Daniel pressed his fingers into my entrance, making me gasp and arch against him. He trailed his lips down my neck, nibbling here and sucking there, leaving a trail of marks I was sure would stand out on my skin. But right now, I didn’t care; I let him have me as he wanted. Each new nip at my sensitive flesh only made my pleasure spike higher.

He was tender with me, gentle, but I could sense an underlying impatience there and knew that he needed this just as badly as I did. “Please,” I suddenly begged, reaching down between us and wrapping my hand around his throbbing manhood. I felt as though I had been on edge all weekend, just waiting for this, and now, his fingers just weren’t enough for my aching channel.

Daniel grinned against my skin but obediently withdrew his fingers and lined his cock up against my folds instead. He pushed slowly inside while I gasped and tugged at his hips. From the smirk on his face, I could tell that he was teasing me. But his smirk turned into a look of surprise as I locked my ankles behind his back and focused all of my attention on tugging him closer toward me.

He fell forward over me, his palms sinking deep into the bed on either side of my head. “Wasn’t expecting that,” he said, sounding amused.

“Fuck me,” I groaned, trying my best to get leverage against him.

“I have a better idea,” Daniel said, suddenly flipping us around so that I was on top of him and he was laying back against the pillows. “You fuck me. I want to see you fall apart on my cock. I want to see you totally come undone.”

I didn’t need any more urging than that. I rocked against him with wild abandon, surging upward until his tip was just brushing against the very edge of my hole, before dropping back down again until I was fully seated atop him. There was no finesse to the movements, barely even anything that you could call a discernable rhythm. But it did the trick for me, and I could tell from the way that Daniel groaned, from the way he clutched tighter and tighter at my hips, that it was working for him too, whether it was the feeling of it all, the expression on my face, or the helpless cries of his name that I couldn’t seem to quiet.

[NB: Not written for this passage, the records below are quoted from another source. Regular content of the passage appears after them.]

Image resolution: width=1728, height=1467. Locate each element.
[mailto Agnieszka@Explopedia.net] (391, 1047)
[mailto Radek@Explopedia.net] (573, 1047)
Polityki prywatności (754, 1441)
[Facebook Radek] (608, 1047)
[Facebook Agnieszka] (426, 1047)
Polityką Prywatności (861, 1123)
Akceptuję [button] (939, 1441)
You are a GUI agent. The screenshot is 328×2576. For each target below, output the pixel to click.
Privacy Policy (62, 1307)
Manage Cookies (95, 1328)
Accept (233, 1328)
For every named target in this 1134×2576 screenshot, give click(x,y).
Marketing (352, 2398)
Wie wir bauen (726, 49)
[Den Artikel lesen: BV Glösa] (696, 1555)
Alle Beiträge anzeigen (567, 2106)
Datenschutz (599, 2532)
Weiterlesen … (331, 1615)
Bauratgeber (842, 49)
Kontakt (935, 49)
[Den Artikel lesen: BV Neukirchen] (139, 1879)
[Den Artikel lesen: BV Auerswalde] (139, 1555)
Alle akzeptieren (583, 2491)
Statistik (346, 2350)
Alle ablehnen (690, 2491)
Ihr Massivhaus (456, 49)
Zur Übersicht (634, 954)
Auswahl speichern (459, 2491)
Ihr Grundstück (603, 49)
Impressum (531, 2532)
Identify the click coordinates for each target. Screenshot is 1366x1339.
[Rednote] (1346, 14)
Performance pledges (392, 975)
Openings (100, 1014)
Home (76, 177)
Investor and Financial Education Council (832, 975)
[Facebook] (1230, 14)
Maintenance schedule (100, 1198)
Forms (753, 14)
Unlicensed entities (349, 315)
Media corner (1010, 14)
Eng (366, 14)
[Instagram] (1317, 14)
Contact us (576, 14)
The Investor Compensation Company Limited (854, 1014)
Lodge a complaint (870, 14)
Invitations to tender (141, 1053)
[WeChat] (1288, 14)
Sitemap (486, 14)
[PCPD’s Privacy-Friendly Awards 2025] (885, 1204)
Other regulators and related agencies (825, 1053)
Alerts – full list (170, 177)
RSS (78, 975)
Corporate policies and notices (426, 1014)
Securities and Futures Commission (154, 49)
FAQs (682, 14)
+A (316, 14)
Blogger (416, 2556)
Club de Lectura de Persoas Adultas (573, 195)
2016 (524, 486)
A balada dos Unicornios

I came suddenly, body quivering as wave upon wave of heat spread through me, spilling from my gut and leaving my whole body liquid and relaxed. I could feel Daniel cumming as well, his arms wrapping tightly around me as I collapsed forward, holding me close, making me feel so utterly safe and cared for.

I never wanted to move from his embrace, but eventually, I groaned and rolled off to the side, stretching broadly. I couldn’t keep the grin from my face. Daniel rolled on his side, facing me and smiling as well. “Hey,” he said.

“Hey yourself,” I said, unable to keep from giggling. “That was about as good as that massage you promised me. I guess it’s all right that I never got that after all.”